I’ve never been able to appreciate dance as an art. Using dance to express emotion, beauty, life or whatever has always seemed far too remote to be engaging. My “happiness” does not feel like someone skipping around on a stage in a leotard, and my “anguish” does not look like someone rolling around on the floor. I don’t seem to be alone in this dismissal of dance. Among all forms of art, dance seems to be the one that gets the least attention, if it is not entirely ignored.
This demotion of dance is, at least for me, based on an entirely inadequate experience with the art form. As someone from a culturally irrelevant town in Northern California, the only dance performances I’ve attended have been performed by trivial traveling troupes who, I assume, are on an entirely different level compared to the best dancers. Even those of us fortunate enough to hail from New York (the only place where dance is semi-relevant) probably still haven’t been exposed in person to high-quality dance performances.
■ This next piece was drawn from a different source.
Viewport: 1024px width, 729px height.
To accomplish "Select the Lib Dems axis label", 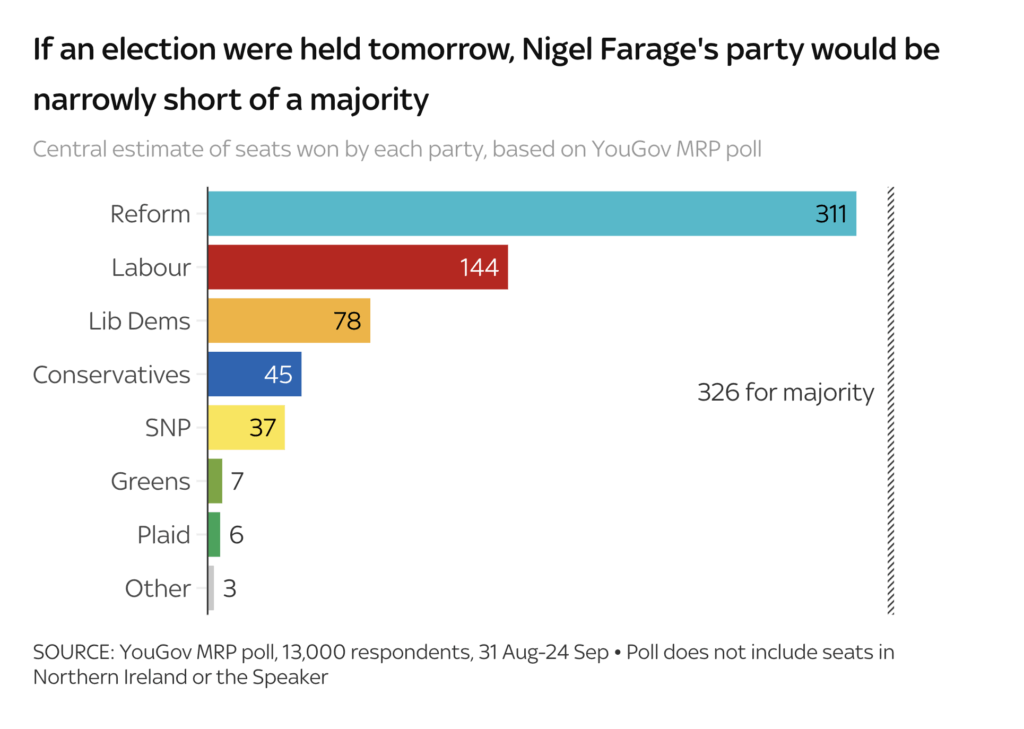I will click(140, 321).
This wouldn’t be an issue except that dance, I argue, is entirely untranslatable into any recording. I came across this problem while trying to give the art form another chance, mostly by browsing YouTube clips of famous dancers. The problem with these recordings is that they entirely fail to communicate any of the physicality inherent in dance. The recording is a mere shadow of what the performance actually is. Because of the especially physical nature of dance, it seems that as soon as a live performance ends, the work of art ceases to exist, regardless of any recordings that survive.
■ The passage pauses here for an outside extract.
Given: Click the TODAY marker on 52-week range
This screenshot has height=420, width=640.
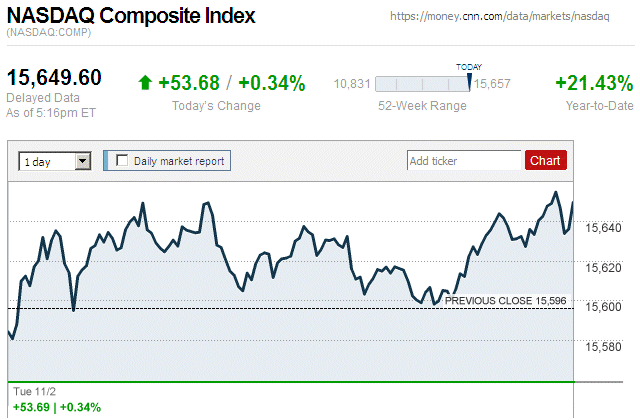Looking at the screenshot, I should coord(469,67).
Why is that? Well, for contrast, take movies and TV. For these forms, the medium is actual recordings. Even though there are actual people doing the things that are recorded, the entire artwork is meant to be nothing more than a recording, so watching a recording is actually the very essence of experiencing film. The same can be said of music. Albums are (sometimes) recorded by actual musicians but are thought of and listened to as recordings. In essence, the art forms with which we interact most intimately — film and music — are essentially generic, nonphysical works, able to be called up and experienced at any time and place without losing any of their aesthetic value.
Dance, on the other hand, is conceived of and executed as an entirely place- and time-specific entity. The work is neither a recorded film nor a recorded song. Instead, it is a live performance, including in its essence the specific place and time at which it was created. It is anti-generic. It is entirely unique. Any recording of dance is like a two-dimensional rendering of a three-dimensional object.
What this means, of course, is that the vast majority of us have only experienced a shadow of dance: a recording or a performance by mediocre dancers. So when we scoff at dance or ignore it altogether based on such a halfhearted experience, we do not give dance its due. Until we actually experience dance as it is meant to be experienced — live and performed by world-class dancers — we are simply dancing around the point.